(Material for this task Opens)

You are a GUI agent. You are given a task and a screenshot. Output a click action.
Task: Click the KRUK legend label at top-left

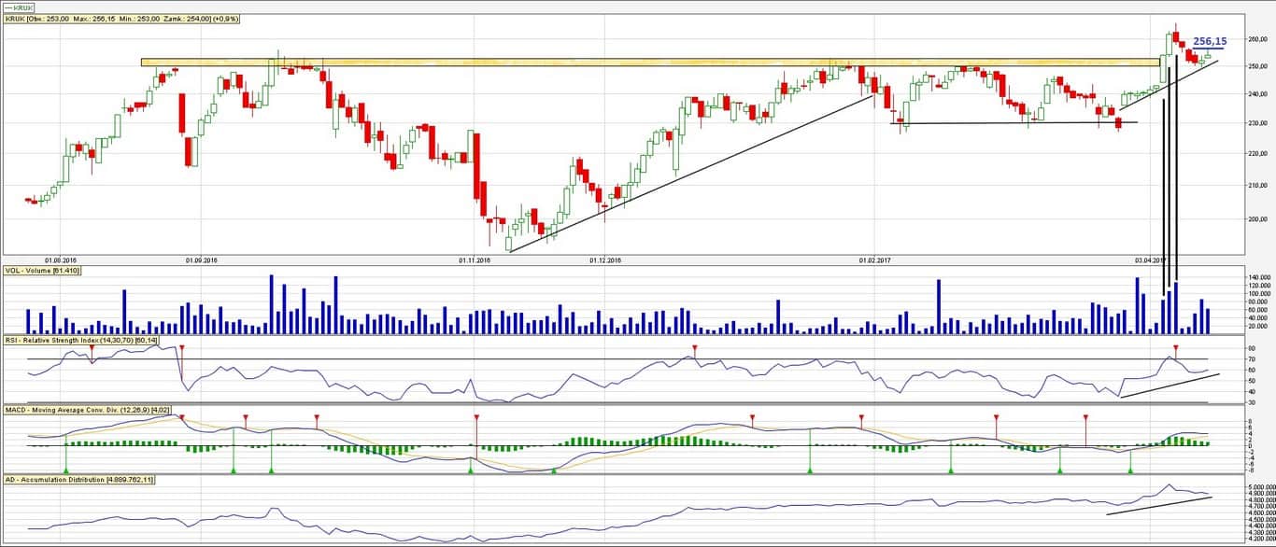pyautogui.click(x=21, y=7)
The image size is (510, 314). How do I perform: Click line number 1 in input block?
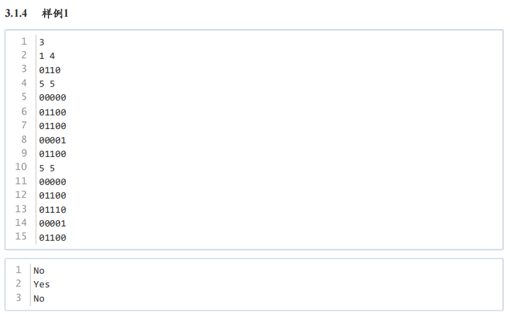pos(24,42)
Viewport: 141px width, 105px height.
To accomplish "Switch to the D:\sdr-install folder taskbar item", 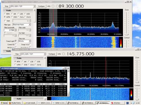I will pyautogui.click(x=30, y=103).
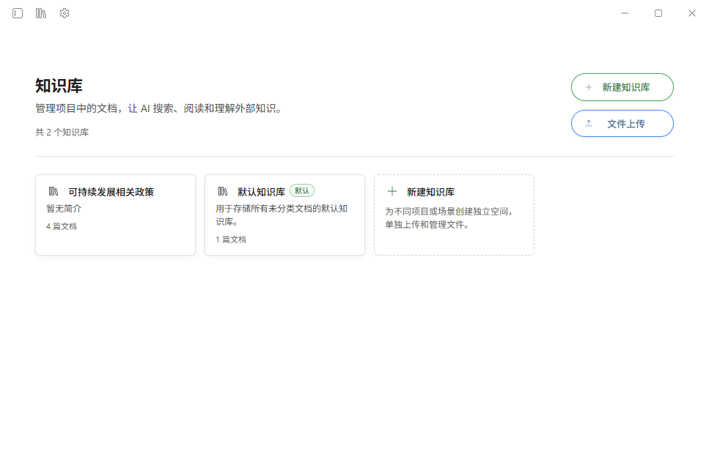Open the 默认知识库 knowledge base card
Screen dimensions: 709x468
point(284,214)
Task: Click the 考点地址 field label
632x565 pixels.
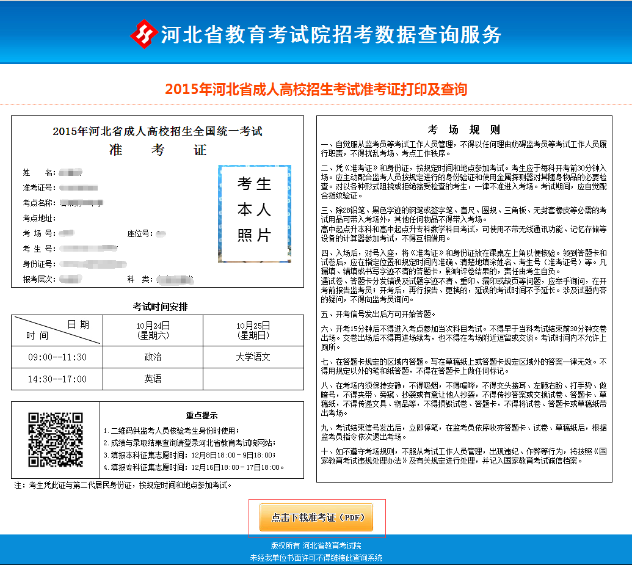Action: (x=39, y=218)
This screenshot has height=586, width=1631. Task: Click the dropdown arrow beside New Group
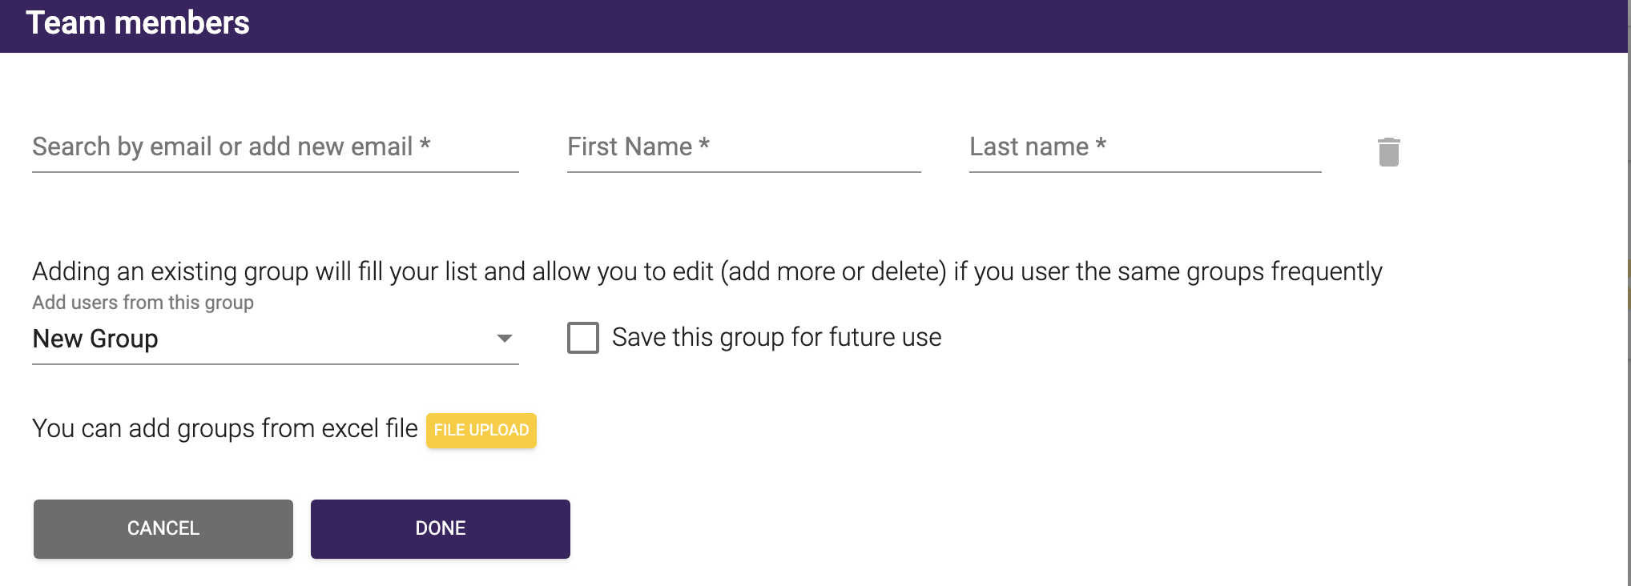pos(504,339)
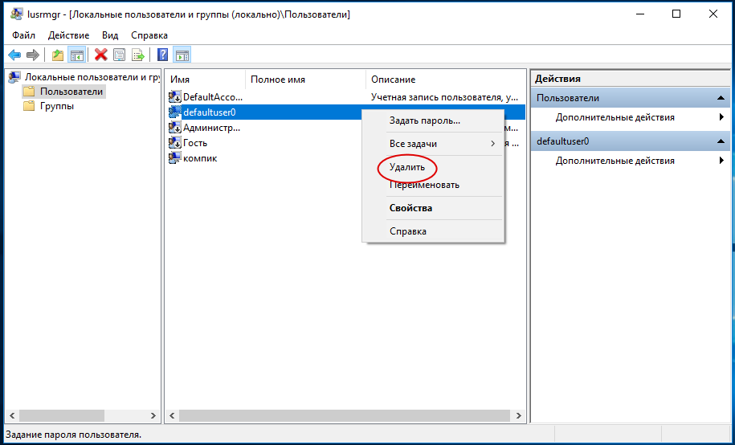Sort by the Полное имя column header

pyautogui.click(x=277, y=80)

(Material for this task Closes)
(Material for this task Opens)

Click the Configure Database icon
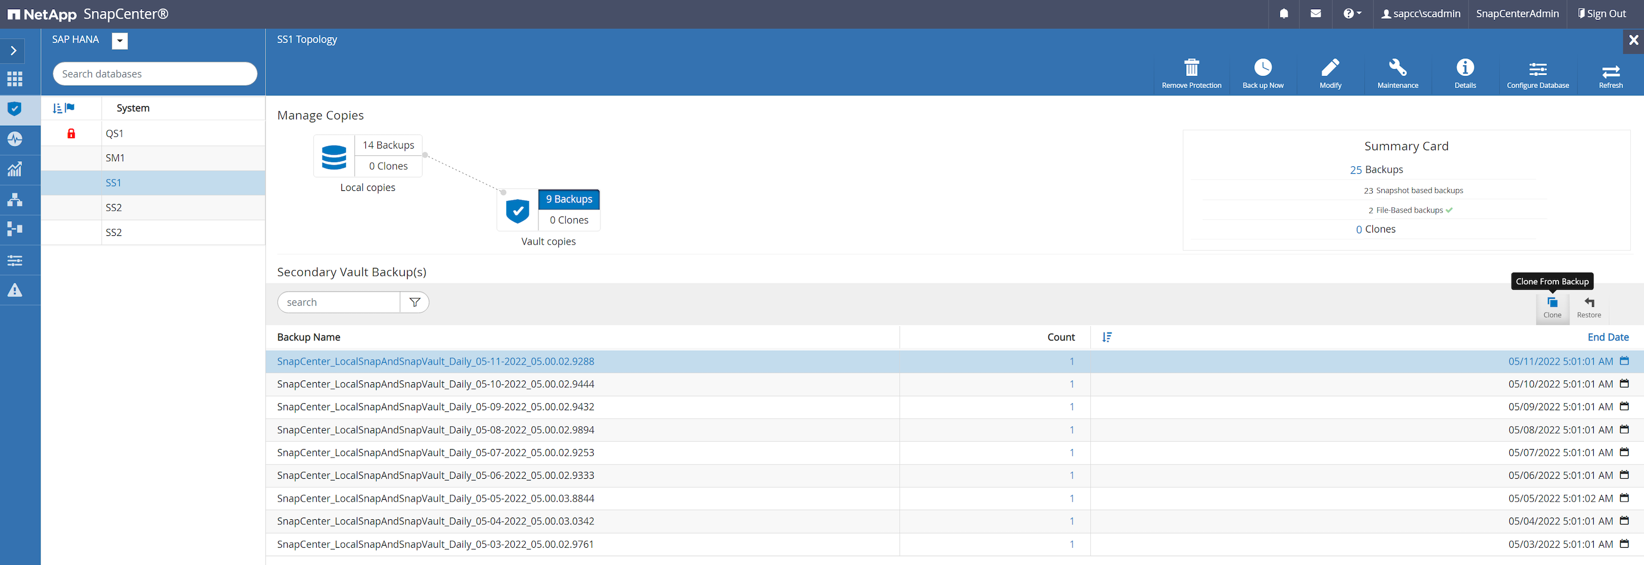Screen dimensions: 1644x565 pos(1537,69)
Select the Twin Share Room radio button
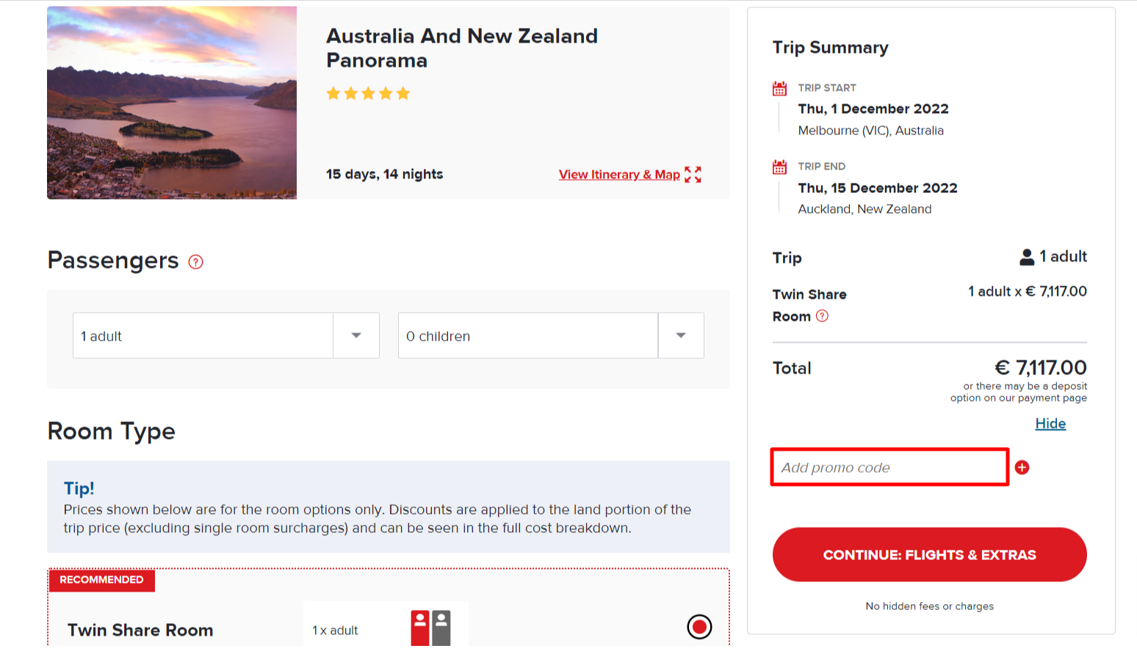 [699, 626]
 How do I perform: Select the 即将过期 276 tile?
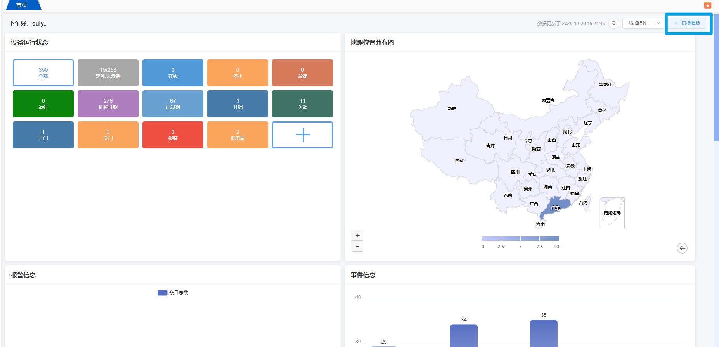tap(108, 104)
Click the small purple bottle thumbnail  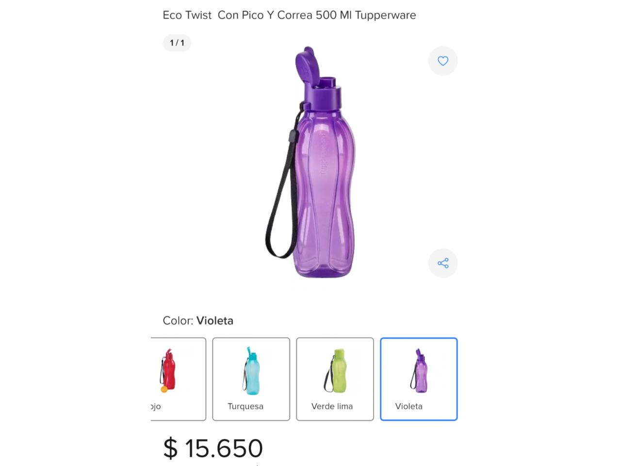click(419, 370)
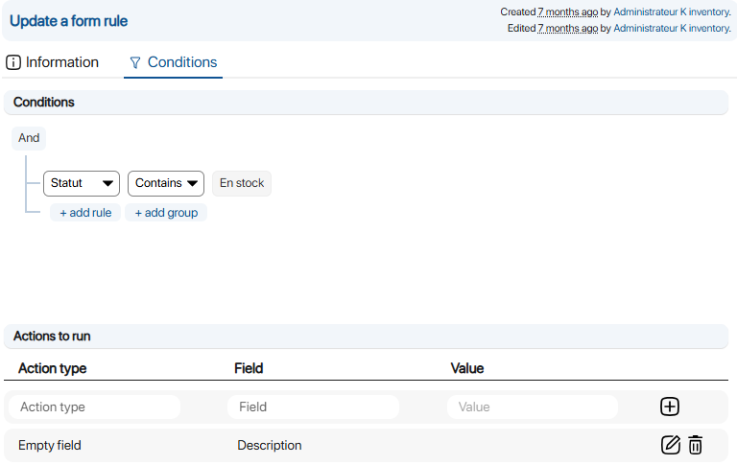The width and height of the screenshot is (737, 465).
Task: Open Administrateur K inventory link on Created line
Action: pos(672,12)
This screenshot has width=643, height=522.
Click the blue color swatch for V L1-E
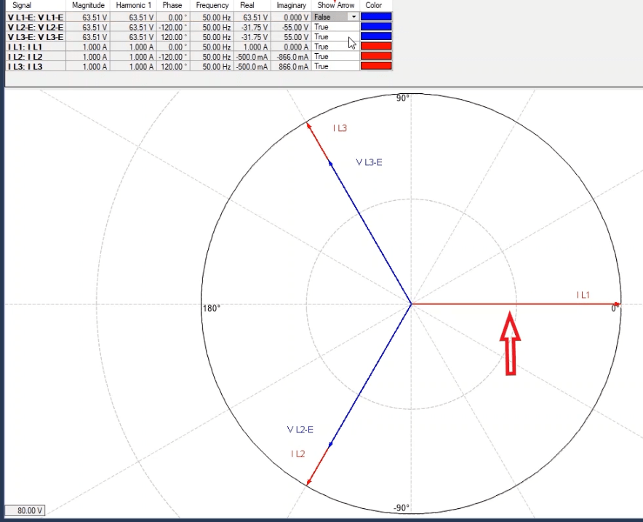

(Material for this task Closes)
(Material for this task Opens)

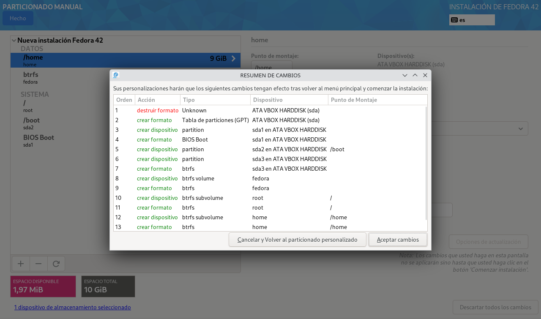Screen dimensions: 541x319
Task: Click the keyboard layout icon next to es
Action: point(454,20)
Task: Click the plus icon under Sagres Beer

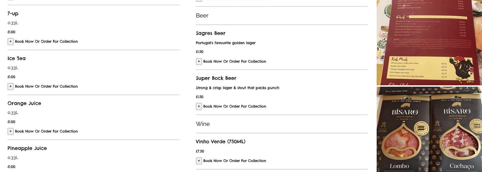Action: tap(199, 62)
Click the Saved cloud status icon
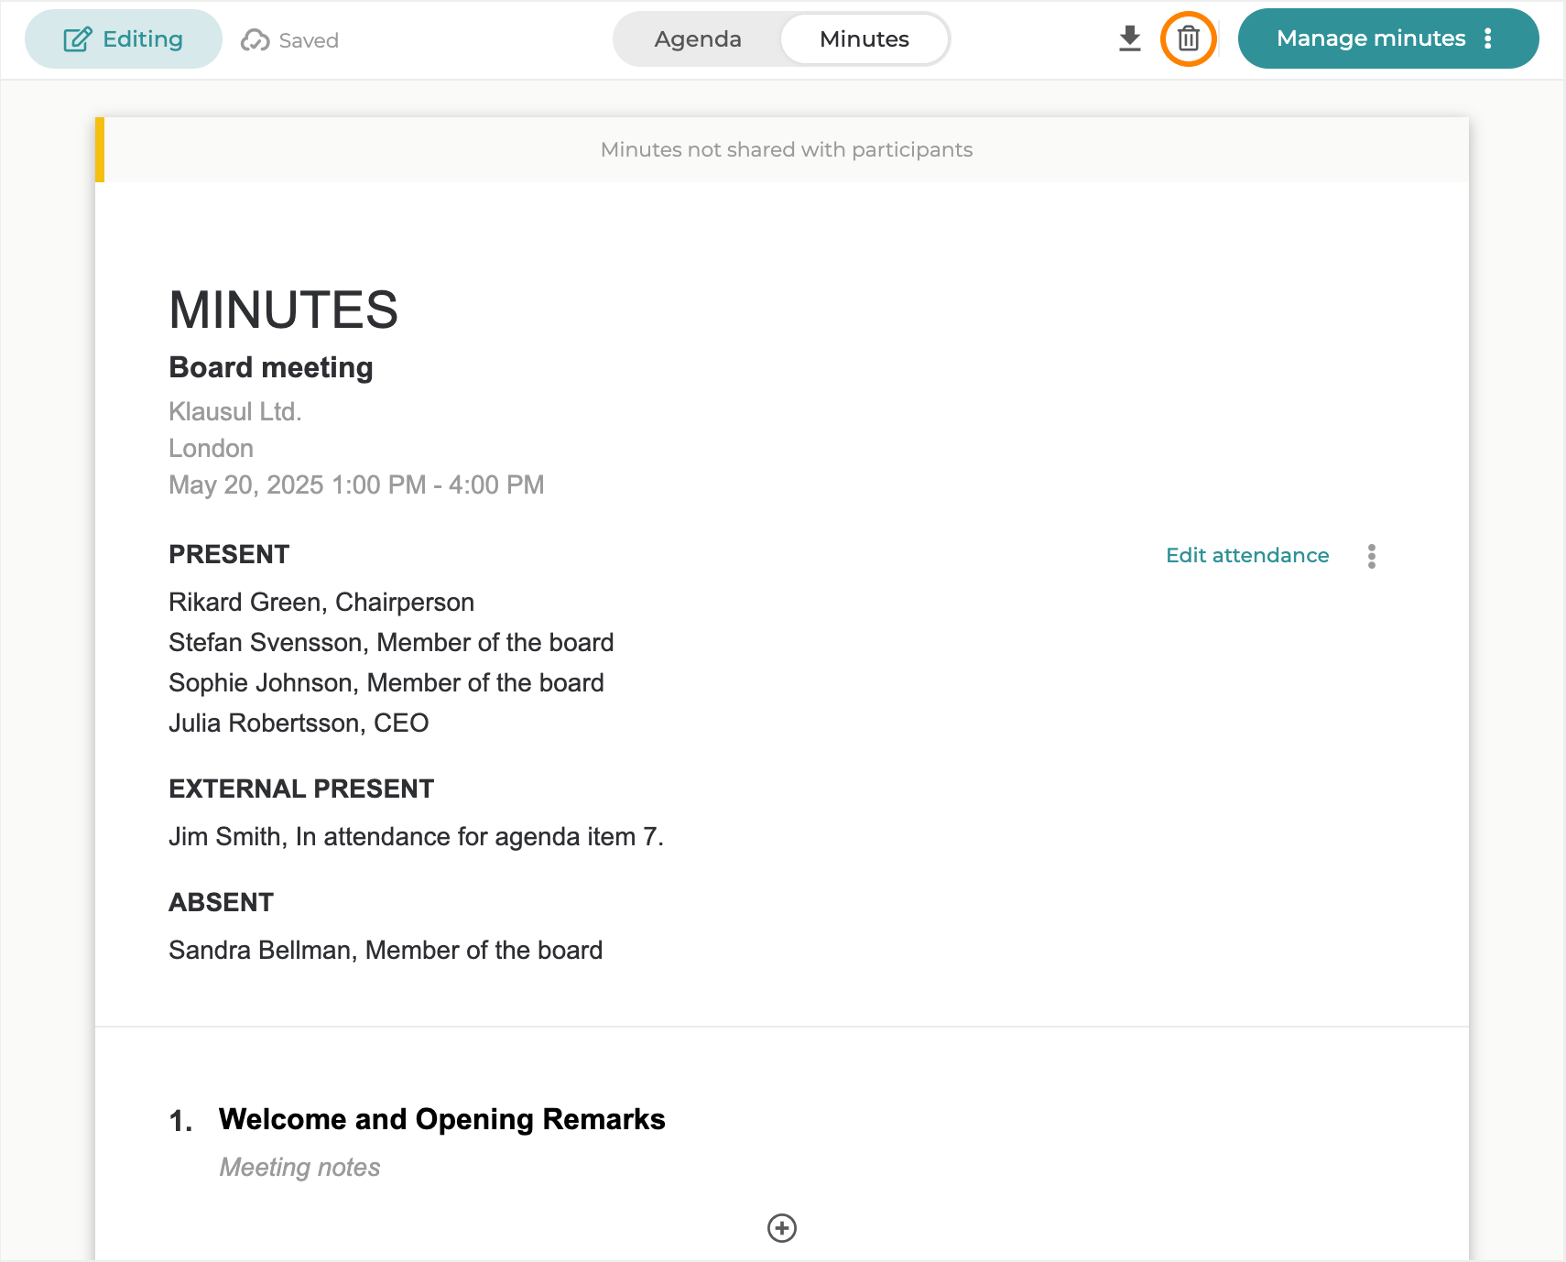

(Material for this task Closes)

**Your task**
Print, exactly, each line above from the one with "Task: Click the plus icon under Sagres Beer" to the one with "Click the Saved cloud status icon", end lines included. Leave pictures out of it.

**Expected output**
Task: Click the plus icon under Sagres Beer

Action: tap(199, 62)
Click the Saved cloud status icon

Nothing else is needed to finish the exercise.